The serious question is why there is an increasing trend in the gender gap which has been observed in the two surveys.
Many reasons can be speculated for this widening trend in the gender gap. Few of them are given below:
Some worldwide studies , have shown that males are having higher risk factors like smoking, alcoholism and drug addiction to get tuberculosis than females. In one of the study from Hong Kong, Leung et al0. has mentioned that smoking accounted for 32.8% [95%CI,14.9-48.0%] , 8.6% [95%CI,3.3-15.1%] and 18.7% [95CI,7.7-30.4%] of the TB risk among males, females and the entire cohort, respectively.In comparison to never- smokers, current smokers had an excess risk of pulmonary tuberculosis TB [adjusted HR 2.87,95%CI,2.00-4.11,P>0.001].Also, during this period, it has also been found that there is an increase in the human immunodeficiency virus infection cases and HIV infection is found to more prevalent among the male population as compared to females.

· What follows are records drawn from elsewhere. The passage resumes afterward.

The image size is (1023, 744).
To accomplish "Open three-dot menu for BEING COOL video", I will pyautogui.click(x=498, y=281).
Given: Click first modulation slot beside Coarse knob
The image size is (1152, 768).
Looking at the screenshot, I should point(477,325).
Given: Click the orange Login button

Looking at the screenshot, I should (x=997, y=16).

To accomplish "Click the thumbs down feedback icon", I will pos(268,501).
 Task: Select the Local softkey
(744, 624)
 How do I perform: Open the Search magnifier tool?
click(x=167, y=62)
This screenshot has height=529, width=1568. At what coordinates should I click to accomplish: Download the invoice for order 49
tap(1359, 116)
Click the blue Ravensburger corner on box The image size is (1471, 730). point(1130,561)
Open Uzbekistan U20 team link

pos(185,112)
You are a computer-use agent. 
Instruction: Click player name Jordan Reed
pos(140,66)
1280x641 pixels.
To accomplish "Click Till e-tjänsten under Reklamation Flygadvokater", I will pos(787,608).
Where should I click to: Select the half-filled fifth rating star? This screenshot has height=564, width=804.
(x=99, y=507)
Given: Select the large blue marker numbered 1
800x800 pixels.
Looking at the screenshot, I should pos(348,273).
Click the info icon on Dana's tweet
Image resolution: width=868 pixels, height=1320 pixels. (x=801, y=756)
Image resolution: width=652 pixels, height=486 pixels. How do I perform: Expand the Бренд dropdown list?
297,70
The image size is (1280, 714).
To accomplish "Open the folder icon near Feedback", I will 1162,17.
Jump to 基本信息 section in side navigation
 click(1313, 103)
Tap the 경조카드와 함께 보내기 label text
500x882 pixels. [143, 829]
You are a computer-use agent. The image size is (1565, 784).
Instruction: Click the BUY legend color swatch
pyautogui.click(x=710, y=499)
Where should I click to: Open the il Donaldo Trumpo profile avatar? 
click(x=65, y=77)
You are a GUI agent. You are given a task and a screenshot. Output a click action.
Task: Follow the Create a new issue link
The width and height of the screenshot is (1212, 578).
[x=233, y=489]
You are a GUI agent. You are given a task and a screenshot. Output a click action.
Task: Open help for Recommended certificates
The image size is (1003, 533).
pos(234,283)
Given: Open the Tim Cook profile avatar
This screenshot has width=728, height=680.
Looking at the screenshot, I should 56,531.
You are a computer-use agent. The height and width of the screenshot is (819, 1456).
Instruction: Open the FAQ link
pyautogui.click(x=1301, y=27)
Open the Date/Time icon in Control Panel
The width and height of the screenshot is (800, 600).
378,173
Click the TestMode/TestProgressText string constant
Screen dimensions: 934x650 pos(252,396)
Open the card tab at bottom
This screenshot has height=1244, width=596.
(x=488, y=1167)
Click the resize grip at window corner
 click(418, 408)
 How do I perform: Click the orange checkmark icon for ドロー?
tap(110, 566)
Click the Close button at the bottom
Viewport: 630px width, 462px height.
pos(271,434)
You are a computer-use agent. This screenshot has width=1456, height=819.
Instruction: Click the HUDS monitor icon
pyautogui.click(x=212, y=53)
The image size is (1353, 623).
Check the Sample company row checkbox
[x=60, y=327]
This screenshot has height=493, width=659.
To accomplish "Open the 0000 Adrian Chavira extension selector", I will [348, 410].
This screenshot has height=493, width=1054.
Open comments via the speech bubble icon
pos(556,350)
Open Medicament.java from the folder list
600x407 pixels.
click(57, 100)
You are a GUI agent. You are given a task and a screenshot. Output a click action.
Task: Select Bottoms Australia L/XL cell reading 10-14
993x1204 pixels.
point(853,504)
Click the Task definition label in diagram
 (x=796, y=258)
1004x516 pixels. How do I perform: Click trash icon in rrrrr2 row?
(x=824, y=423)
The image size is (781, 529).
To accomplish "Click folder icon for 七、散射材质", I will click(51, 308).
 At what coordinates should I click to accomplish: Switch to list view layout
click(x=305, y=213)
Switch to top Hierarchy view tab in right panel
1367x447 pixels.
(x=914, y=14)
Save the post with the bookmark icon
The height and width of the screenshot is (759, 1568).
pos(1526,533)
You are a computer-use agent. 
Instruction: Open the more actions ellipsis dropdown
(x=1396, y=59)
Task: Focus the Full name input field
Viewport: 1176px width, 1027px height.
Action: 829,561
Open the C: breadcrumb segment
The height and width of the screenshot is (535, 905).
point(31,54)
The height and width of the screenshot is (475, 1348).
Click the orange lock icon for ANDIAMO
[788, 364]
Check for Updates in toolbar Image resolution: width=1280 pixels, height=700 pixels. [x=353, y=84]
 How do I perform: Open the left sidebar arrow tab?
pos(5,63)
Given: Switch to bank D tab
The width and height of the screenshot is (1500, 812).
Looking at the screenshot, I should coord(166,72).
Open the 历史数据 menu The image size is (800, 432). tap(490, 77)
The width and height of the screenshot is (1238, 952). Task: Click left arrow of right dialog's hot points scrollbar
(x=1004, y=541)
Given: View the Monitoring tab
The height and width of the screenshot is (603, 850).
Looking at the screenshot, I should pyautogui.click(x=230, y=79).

In one of the study by Silveira et al. in a sample of 204 HIV diagnosed cases, tuberculosis prevalence was reported to be 27%. It was also mentioned that the variables which were found to be potential risk factors were being of the male gender [odds ratio 2.49, confidence interval 1.15-5.39] and using illicit drugs [odds ratio 2.1, 95% confidence interval 1.02-4.31].
Another probable reason could be that there is higher under reporting by females because of social issues and stigma, as in the strategy of DOTS treatment, the patient has to visit the DOTS centers on alternate days for taking supervised treatment. The unmarried girls and women want the diagnosis of the TB to be kept confidential. In one of the studies, Ahsan et al. observed that 55% of cases wanted the diagnosis of TB to be kept confidential to avoid being labeled as TB patients. A total of 85.6% of female TB patients had problems in their relationship with their spouse and family members after being diagnosed with TB. There is also a lack of health seeking behavior among women.
The present study mainly examines an increasing trend in gender gap over a period of five years from NFHS-2(1998-1999) to NFHS-3(2005-2006).
Although the overall prevalence of TB has remained the same in the two survey periods, the gender gap in the prevalence of TB has widened. Particularly, the prevalence of TB among females has shown a significant decline.
Studying the delta (Δ) in gender gap, it is noted that the increase in gender gap is more in rural areas than the urban areas. Of the total increase, 88% is accounted by rural areas and 12% by urban areas. Further, the increase in rural areas is contributed by Hindus, SC and ST castes, low and medium SLI categories. In urban areas, the contribution is mainly from Hindus, other caste groups and high SLI categories.
The study requires an in-depth examination using other sources of data including service statistics on treatment seeking behavior under RNTCP for the corresponding years.